Merge pull request #273883 from axisc/release-build-2024-event-hubs

v-dirichards · web-flow · commit cc8a9b4966dd · 2024-08-22T09:24:25.000-05:00
Kafka features parity document
diff --git a/articles/event-hubs/TOC.yml b/articles/event-hubs/TOC.yml
@@ -236,6 +236,10 @@
           href: apache-kafka-migration-guide.md
         - name: Kafka troubleshooting guide for Event Hubs
           href: apache-kafka-troubleshooting-guide.md
+        - name: Transactions in Apache Kafka for Azure Event Hubs
+          href: apache-kafka-transactions.md
+        - name: Kafka Streams for Azure Event Hubs
+          href: apache-kafka-streams.md
         - name: Replicate data from a Kafka cluster to Event Hubs
           items:
           - name: Using Apache Kafka Mirror Maker 2
diff --git a/articles/event-hubs/apache-kafka-streams.md b/articles/event-hubs/apache-kafka-streams.md
@@ -0,0 +1,154 @@
+---
+title: Kafka Streams for Apache Kafka in Event Hubs on Azure Cloud
+description: Learn about how to use the Apache Kafka Streams API with Event Hubs service on Azure Cloud.
+ms.topic: overview
+ms.date: 04/29/2024
+---
+
+# Kafka Streams for Azure Event Hubs
+
+This article provides details on how to us the [Kafka Streams](https://kafka.apache.org/documentation/streams/) client library with Azure Event Hubs.
+
+> [!NOTE]
+> Kafka Streams functionality is available in **Public Preview** for Event Hubs Premium and Dedicated tiers only.
+>
+
+## Overview
+
+Apache Kafka Streams is a Java only client library that provides a framework for processing of streaming data and building real-time applications against the data stored in Kafka topics.
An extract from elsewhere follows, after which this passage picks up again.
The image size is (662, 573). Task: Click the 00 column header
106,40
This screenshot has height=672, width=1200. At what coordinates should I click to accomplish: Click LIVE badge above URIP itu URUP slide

All the processing is scoped to the client, while Kafka topics act as the data store for intermediate data, before the output is written to the destination topic.
+
+Event Hubs provides a Kafka endpoint to be used with your existing Kafka client applications as an alternative to running your own Kafka cluster. Event Hubs works with many of your existing Kafka applications. For more information, see [Event Hubs for Apache Kafka](azure-event-hubs-kafka-overview.md).
+
+## Using Kafka Streams with Azure Event Hubs
+
+Azure Event Hubs natively supports both the AMQP and Kafka protocol. However, to ensure compatible Kafka Streams behavior, some of the default configuration parameters have to be updated for Kafka clients.
+
+| Property | Default behavior for Event Hubs | Modified behavior for Kafka streams | Explanation |
+| ----- | ---- | ----| ---- |
+| `messageTimestampType` | set to `AppendTime` | should be set to `CreateTime` | Kafka Streams relies on creation timestamp rather than append timestamp |
+| `message.timestamp.difference.max.ms` | max allowed value is 90 days | Property is used to govern past timestamps only. Future time is set to 1 hour and can't be changed. | This is in line with the Kafka protocol specification |
+| `min.compaction.lag.ms` | | max allowed value is two days ||
+| Infinite retention topics | | size based truncation of 250 GB for each topic-partition||
+| Delete record API for infinite retention topics| | Not implemented. As a workaround, the topic can be updated and a finite retention time can be set.| This will be done in GA |
+
+### Other considerations
+
+Here are some of the other considerations to keep in mind.
+
+  * Kafka streams client applications must be granted management, read, and write permissions for the entire namespaces to be able to create temporary topics for stream processing.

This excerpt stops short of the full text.